◆ What this task involves: So that nothing is lost, transcribe each line of the records exactly.

####################

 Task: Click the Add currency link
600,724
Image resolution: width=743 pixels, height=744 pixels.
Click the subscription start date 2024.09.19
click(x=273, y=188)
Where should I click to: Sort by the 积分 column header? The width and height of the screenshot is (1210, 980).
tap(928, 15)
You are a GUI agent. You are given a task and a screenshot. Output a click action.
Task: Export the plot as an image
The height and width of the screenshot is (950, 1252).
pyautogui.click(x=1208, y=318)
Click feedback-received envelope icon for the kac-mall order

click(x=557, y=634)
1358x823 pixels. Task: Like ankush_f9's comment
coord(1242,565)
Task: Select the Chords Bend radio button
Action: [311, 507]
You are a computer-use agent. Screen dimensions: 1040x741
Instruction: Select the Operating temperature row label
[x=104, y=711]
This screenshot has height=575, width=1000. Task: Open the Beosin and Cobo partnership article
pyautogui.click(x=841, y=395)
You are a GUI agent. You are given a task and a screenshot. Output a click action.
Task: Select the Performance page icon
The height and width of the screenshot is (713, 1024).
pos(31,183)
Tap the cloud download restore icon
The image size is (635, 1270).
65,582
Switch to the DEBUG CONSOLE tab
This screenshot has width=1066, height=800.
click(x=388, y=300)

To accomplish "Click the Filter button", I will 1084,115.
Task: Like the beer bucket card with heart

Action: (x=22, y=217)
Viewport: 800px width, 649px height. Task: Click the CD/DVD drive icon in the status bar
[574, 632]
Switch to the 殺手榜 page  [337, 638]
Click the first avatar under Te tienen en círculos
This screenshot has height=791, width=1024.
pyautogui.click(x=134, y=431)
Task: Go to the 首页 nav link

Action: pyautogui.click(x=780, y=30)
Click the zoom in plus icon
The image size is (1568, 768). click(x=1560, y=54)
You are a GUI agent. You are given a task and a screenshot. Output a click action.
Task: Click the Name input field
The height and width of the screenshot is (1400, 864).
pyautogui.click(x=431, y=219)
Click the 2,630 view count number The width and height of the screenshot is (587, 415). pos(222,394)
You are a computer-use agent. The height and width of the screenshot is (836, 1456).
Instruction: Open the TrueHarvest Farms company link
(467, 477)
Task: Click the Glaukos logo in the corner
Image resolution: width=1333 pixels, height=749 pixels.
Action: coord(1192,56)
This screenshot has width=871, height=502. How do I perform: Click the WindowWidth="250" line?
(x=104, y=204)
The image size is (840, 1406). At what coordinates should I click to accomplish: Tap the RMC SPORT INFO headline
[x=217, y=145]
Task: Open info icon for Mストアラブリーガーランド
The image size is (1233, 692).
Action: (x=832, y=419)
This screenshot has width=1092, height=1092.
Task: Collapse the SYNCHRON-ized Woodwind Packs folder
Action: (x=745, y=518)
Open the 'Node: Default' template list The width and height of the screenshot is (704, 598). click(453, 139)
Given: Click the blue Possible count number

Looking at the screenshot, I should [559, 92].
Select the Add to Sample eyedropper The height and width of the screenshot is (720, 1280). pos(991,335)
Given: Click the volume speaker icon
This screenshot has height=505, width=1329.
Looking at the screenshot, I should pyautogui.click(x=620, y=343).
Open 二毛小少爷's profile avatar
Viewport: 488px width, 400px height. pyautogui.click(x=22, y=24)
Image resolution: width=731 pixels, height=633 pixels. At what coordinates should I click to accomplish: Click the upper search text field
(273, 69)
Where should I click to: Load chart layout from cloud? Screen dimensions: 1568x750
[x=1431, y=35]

####################

◆ Answer to the problem:
 Task: Click the Add currency link
600,724
Image resolution: width=743 pixels, height=744 pixels.
Click the subscription start date 2024.09.19
click(x=273, y=188)
Where should I click to: Sort by the 积分 column header? The width and height of the screenshot is (1210, 980).
tap(928, 15)
You are a GUI agent. You are given a task and a screenshot. Output a click action.
Task: Export the plot as an image
The height and width of the screenshot is (950, 1252).
pyautogui.click(x=1208, y=318)
Click feedback-received envelope icon for the kac-mall order

click(x=557, y=634)
1358x823 pixels. Task: Like ankush_f9's comment
coord(1242,565)
Task: Select the Chords Bend radio button
Action: [311, 507]
You are a computer-use agent. Screen dimensions: 1040x741
Instruction: Select the Operating temperature row label
[x=104, y=711]
This screenshot has height=575, width=1000. Task: Open the Beosin and Cobo partnership article
pyautogui.click(x=841, y=395)
You are a GUI agent. You are given a task and a screenshot. Output a click action.
Task: Select the Performance page icon
The height and width of the screenshot is (713, 1024).
pos(31,183)
Tap the cloud download restore icon
The image size is (635, 1270).
65,582
Switch to the DEBUG CONSOLE tab
This screenshot has width=1066, height=800.
click(x=388, y=300)

To accomplish "Click the Filter button", I will 1084,115.
Task: Like the beer bucket card with heart

Action: (x=22, y=217)
Viewport: 800px width, 649px height. Task: Click the CD/DVD drive icon in the status bar
[574, 632]
Switch to the 殺手榜 page  [337, 638]
Click the first avatar under Te tienen en círculos
This screenshot has height=791, width=1024.
pyautogui.click(x=134, y=431)
Task: Go to the 首页 nav link

Action: pyautogui.click(x=780, y=30)
Click the zoom in plus icon
The image size is (1568, 768). click(x=1560, y=54)
You are a GUI agent. You are given a task and a screenshot. Output a click action.
Task: Click the Name input field
The height and width of the screenshot is (1400, 864).
pyautogui.click(x=431, y=219)
Click the 2,630 view count number The width and height of the screenshot is (587, 415). pos(222,394)
You are a computer-use agent. The height and width of the screenshot is (836, 1456).
Instruction: Open the TrueHarvest Farms company link
(467, 477)
Task: Click the Glaukos logo in the corner
Image resolution: width=1333 pixels, height=749 pixels.
Action: coord(1192,56)
This screenshot has width=871, height=502. How do I perform: Click the WindowWidth="250" line?
(x=104, y=204)
The image size is (840, 1406). At what coordinates should I click to accomplish: Tap the RMC SPORT INFO headline
[x=217, y=145]
Task: Open info icon for Mストアラブリーガーランド
The image size is (1233, 692).
Action: (x=832, y=419)
This screenshot has width=1092, height=1092.
Task: Collapse the SYNCHRON-ized Woodwind Packs folder
Action: (x=745, y=518)
Open the 'Node: Default' template list The width and height of the screenshot is (704, 598). click(453, 139)
Given: Click the blue Possible count number

Looking at the screenshot, I should [559, 92].
Select the Add to Sample eyedropper The height and width of the screenshot is (720, 1280). pos(991,335)
Given: Click the volume speaker icon
This screenshot has height=505, width=1329.
Looking at the screenshot, I should pyautogui.click(x=620, y=343).
Open 二毛小少爷's profile avatar
Viewport: 488px width, 400px height. pyautogui.click(x=22, y=24)
Image resolution: width=731 pixels, height=633 pixels. At what coordinates should I click to accomplish: Click the upper search text field
(273, 69)
Where should I click to: Load chart layout from cloud? Screen dimensions: 1568x750
[x=1431, y=35]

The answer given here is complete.